● **本文**
───

関係値が“絶妙に遠い人”ほど、弱音を吐きやすい

鈴木:僕は『スプラトゥーン』の話しかできないんですけど(笑)。パブロという筆の武器で、とにかく前線でオトリ的にうろちょろして敵の視線を釘付けにして、生き延びれば仲間がやってくれる、みたいな。そういう連携が噛み合う瞬間があった時に、「心地いいな」という。これはやっぱり、つながりの感覚だなと思う。

顔も名前も知らないし、この5分しか一緒にいないんだけど、「味方と噛み合ったな」ということの充実感や楽しさは、つながりの感覚でもある。それって、勝った・負けたとかとは、ちょっと違う快の感覚があるなと思っていて。RPGだとギルドとかがあるから、よりそういうものが強いんでしょうね。

生田:そうですね。本当に私もギルドゲームが好きなので、生活の一部になっていて(笑)。それがあるおかげで、軽く愚痴をこぼすこともできたり、弱音を吐いたり。でも、それがリアルの私を知っている人だと、一つひとつを大ごとに捉えてしまったり。

───

● **データ抜粋**

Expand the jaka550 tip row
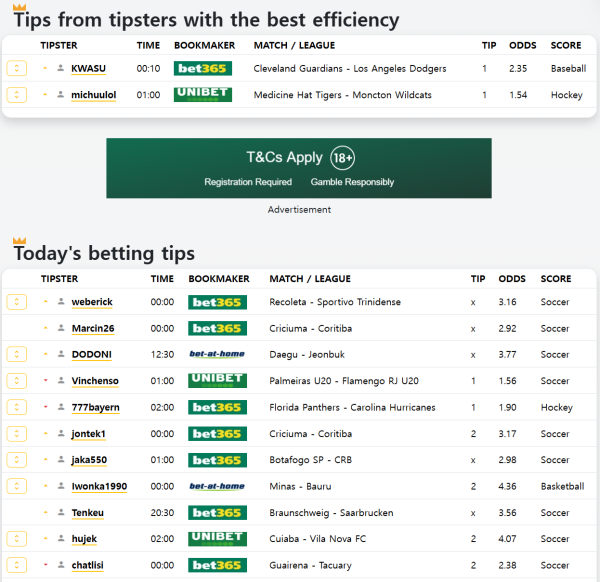Image resolution: width=600 pixels, height=582 pixels. 16,460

───

● **指示**
本文の「鈴木:僕は『スプラトゥーン』」から「いうものが強いんでしょうね。」まで（両端を含む）を、「つながりの感覚」を「一体感」に置き換えて書き出せ。 本文だけを根拠にすること。

● **解答欄**
鈴木:僕は『スプラトゥーン』の話しかできないんですけど(笑)。パブロという筆の武器で、とにかく前線でオトリ的にうろちょろして敵の視線を釘付けにして、生き延びれば仲間がやってくれる、みたいな。そういう連携が噛み合う瞬間があった時に、「心地いいな」という。これはやっぱり、一体感だなと思う。

顔も名前も知らないし、この5分しか一緒にいないんだけど、「味方と噛み合ったな」ということの充実感や楽しさは、一体感でもある。それって、勝った・負けたとかとは、ちょっと違う快の感覚があるなと思っていて。RPGだとギルドとかがあるから、よりそういうものが強いんでしょうね。